### [Given request]
Collect each line of the listing below that contains the string "screenshot", and copy those lines out in full.
Begin
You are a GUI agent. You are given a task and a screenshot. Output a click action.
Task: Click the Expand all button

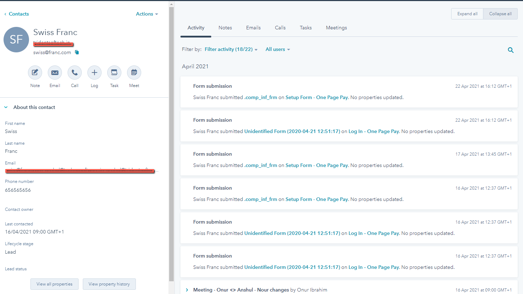point(467,13)

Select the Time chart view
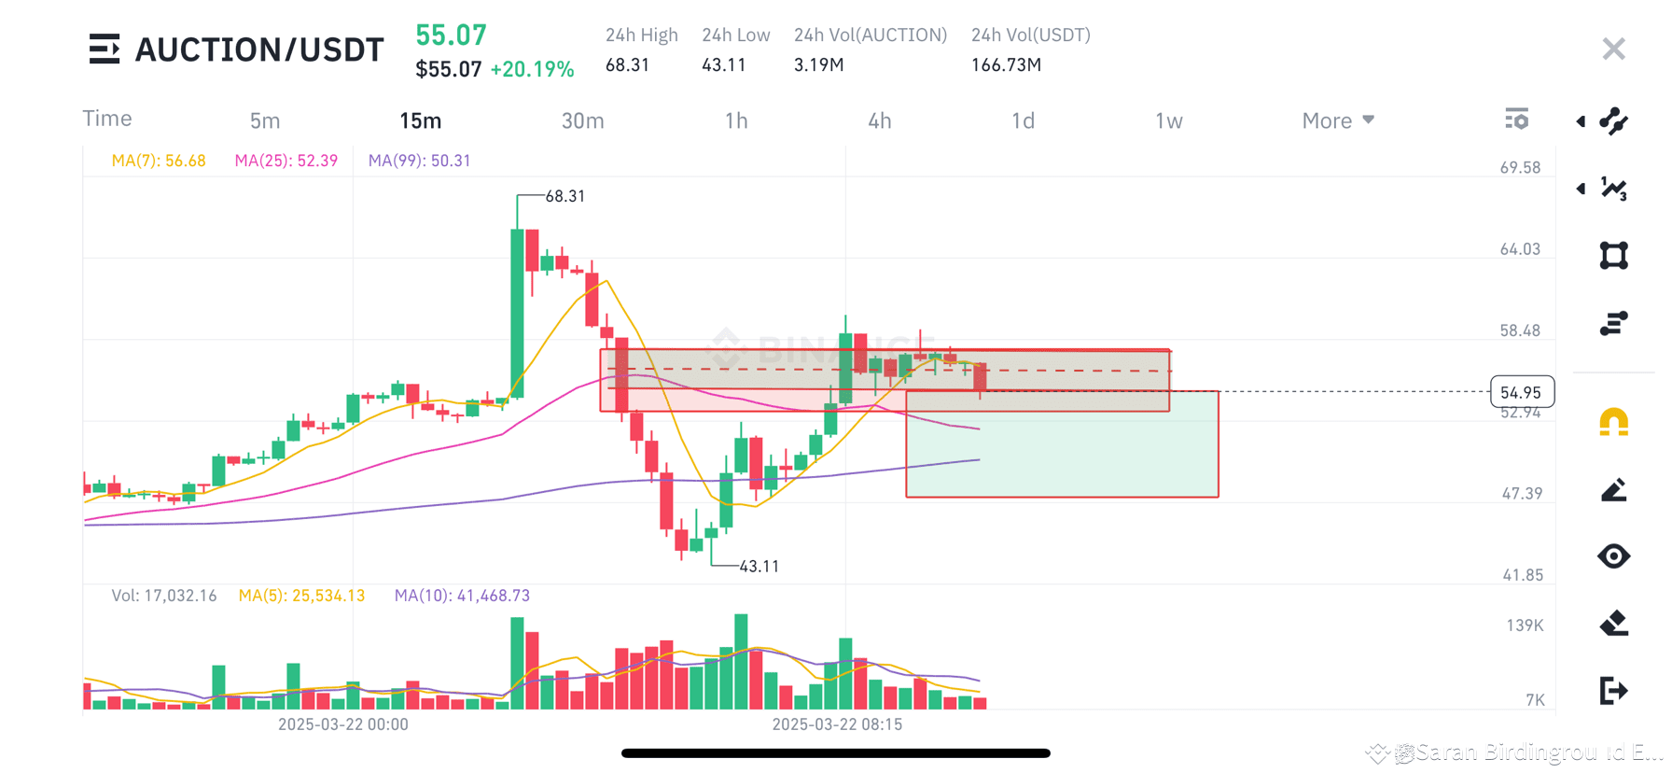click(107, 119)
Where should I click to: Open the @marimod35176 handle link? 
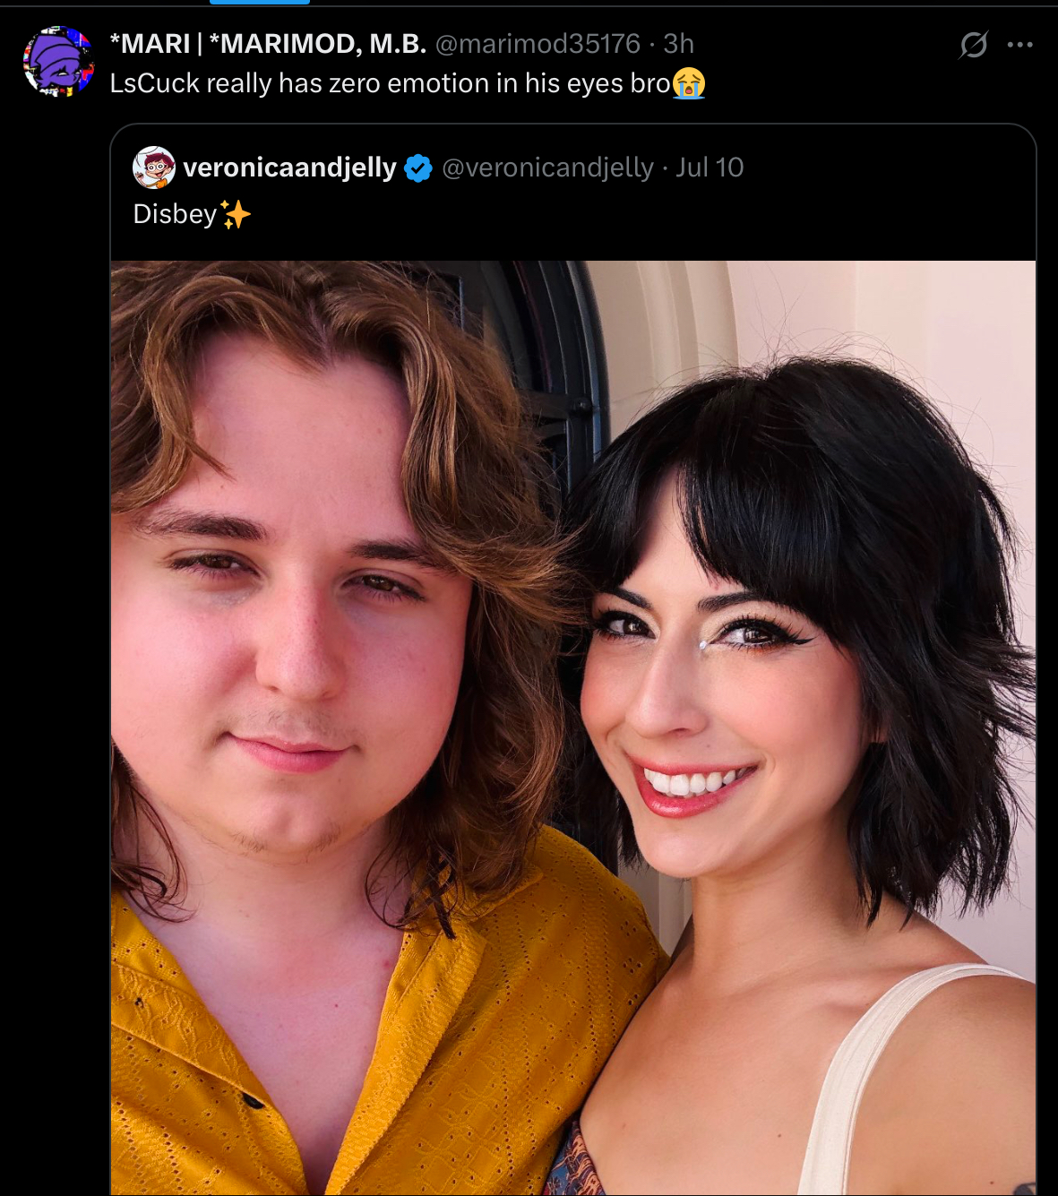538,43
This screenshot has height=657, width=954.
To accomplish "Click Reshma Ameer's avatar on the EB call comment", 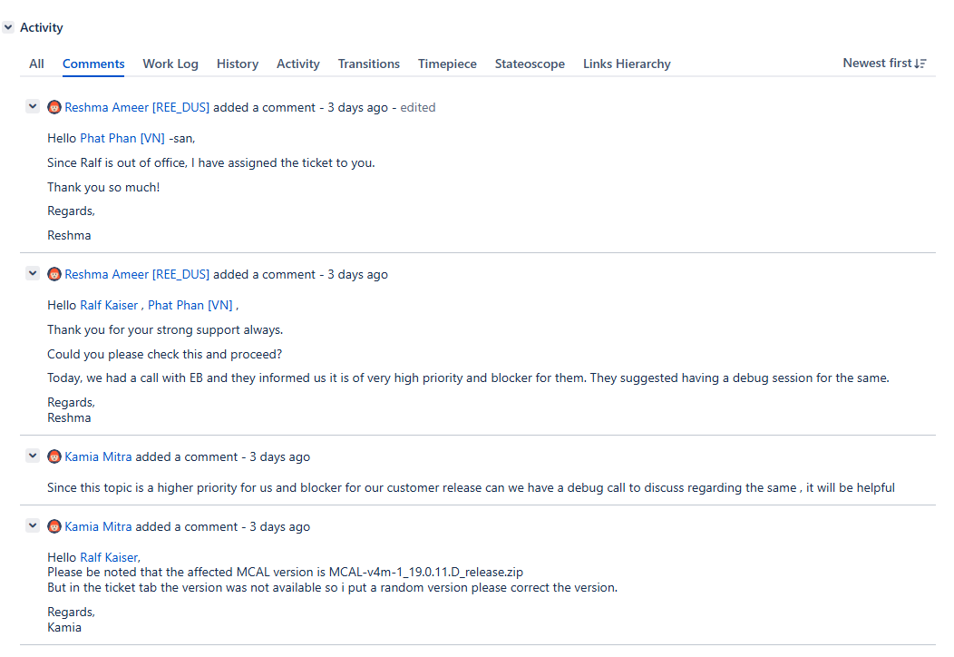I will point(54,274).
End
### [Solution for this exercise]
You are a GUI agent. You are given a task and a screenshot. Output a click action.
This screenshot has height=657, width=954.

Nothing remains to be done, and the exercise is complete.